The exact tools available depend on which server you use and what scopes your access token includes. The official server covers the core CRM objects. Community servers may add marketing, automation, or reporting tools.

Real use cases by role

Sales reps

Log calls and meetings by describing what happened instead of filling out forms. Get instant pipeline summaries before manager 1:1s. Find contacts that match specific criteria without building HubSpot filters. Draft follow-up emails with deal context pulled from the CRM automatically.

Sales managers

Run weekly pipeline reviews by asking for stage-by-stage breakdowns. Identify stale deals across the team without building reports. Compare rep performance by pulling activity metrics. Get alerts on deals that need attention.

Revenue operations

Bulk-update properties across hundreds of records. Audit data quality — find contacts missing emails, companies without industry tags, deals without close dates. Build and test list segments using natural language criteria instead of HubSpot's filter builder.

Marketing

Pull campaign engagement data and segment respondents. Find contacts who match ideal customer profiles for targeted campaigns. Analyze which lead sources produce the highest-value deals by querying deal + contact data together.

HubSpot MCP server vs. HubSpot API

The HubSpot API already exists. So why use an MCP server instead?

  • The API requires code. Every query needs an HTTP request with the right endpoint, headers, and parameters. An MCP server lets you use natural language.
  • The API is point-to-point. You build an integration between one app and HubSpot. An MCP server works with any MCP-compatible AI client — Claude, ChatGPT, Cursor, VS Code, and more.
  • The API doesn't reason. It returns raw JSON. An MCP server + AI model returns interpreted results: summaries, analysis, recommendations.
  • The MCP server uses the API under the hood. It's not a replacement — it's a layer on top that makes the API accessible to non-developers and AI agents.

Security and permissions

Your MCP server has exactly the same access as your Private App token. Scope it tightly:

  • Start read-only. Grant only .read scopes until you're comfortable with AI-initiated writes.
  • Use a dedicated Private App. Don't reuse tokens from other integrations — if you revoke MCP access later, you don't break anything else.
  • Audit the server source code. The official HubSpot server is maintained by HubSpot. For open-source alternatives, review the code before connecting it to your CRM data.
  • Monitor API usage. Check your Private App's usage dashboard in HubSpot Settings to track what the MCP server is doing.
  • Consider a sandbox first. HubSpot offers developer test accounts — test your MCP setup there before connecting to production.

FAQ

What is a HubSpot MCP server?

A bridge between AI assistants and your CRM. It lets AI tools manage contacts, deals, and workflows through natural language instead of the HubSpot UI.
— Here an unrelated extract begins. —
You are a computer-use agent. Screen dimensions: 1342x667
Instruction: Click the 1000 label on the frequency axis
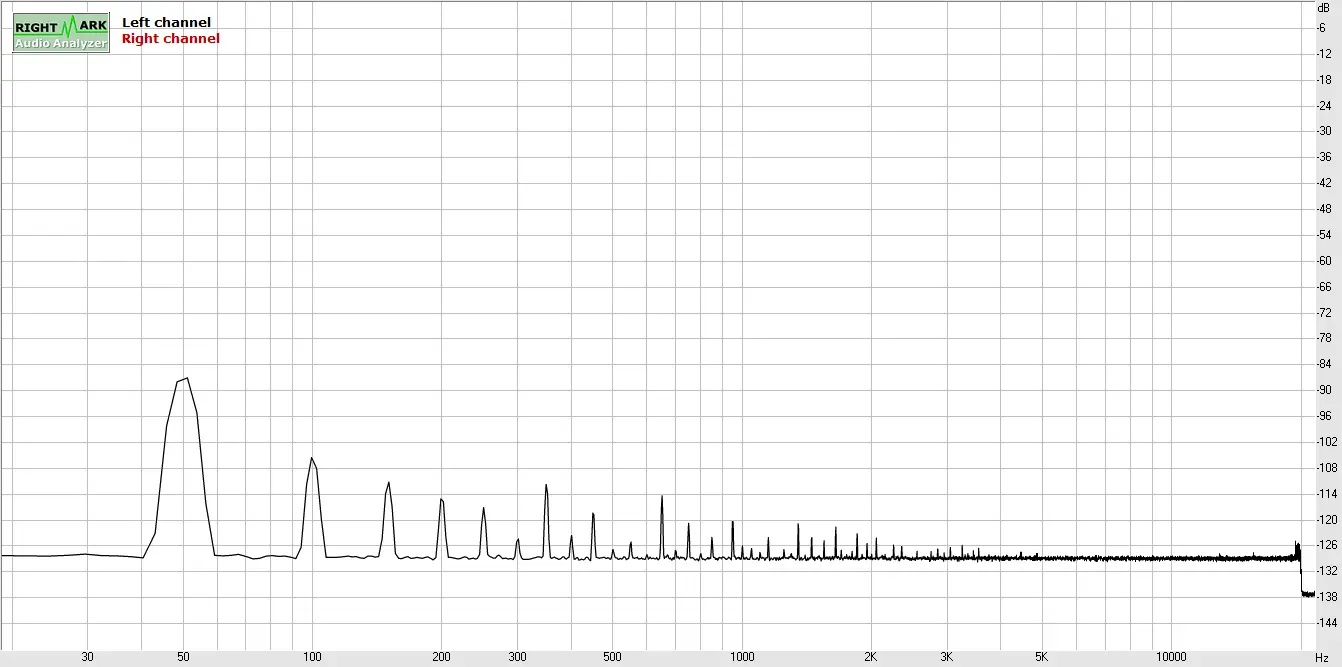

Does HubSpot have an official MCP server?

Yes. HubSpot ships @hubspot/mcp-server as an npm package that works with Claude Desktop, Cursor, and other MCP-compatible clients.

Is it safe to connect AI to HubSpot?

Yes, if scoped correctly. Use a dedicated Private App token with minimal permissions. Start read-only and expand as needed.

What can AI do with HubSpot through MCP?

Manage contacts, companies, and deals. Run pipeline reports. Log engagement. Query lists and segments. Update properties in bulk.

Do I need to code to use a HubSpot MCP server?

No. Setup requires editing a JSON config file. After that, you interact through natural language with your AI assistant.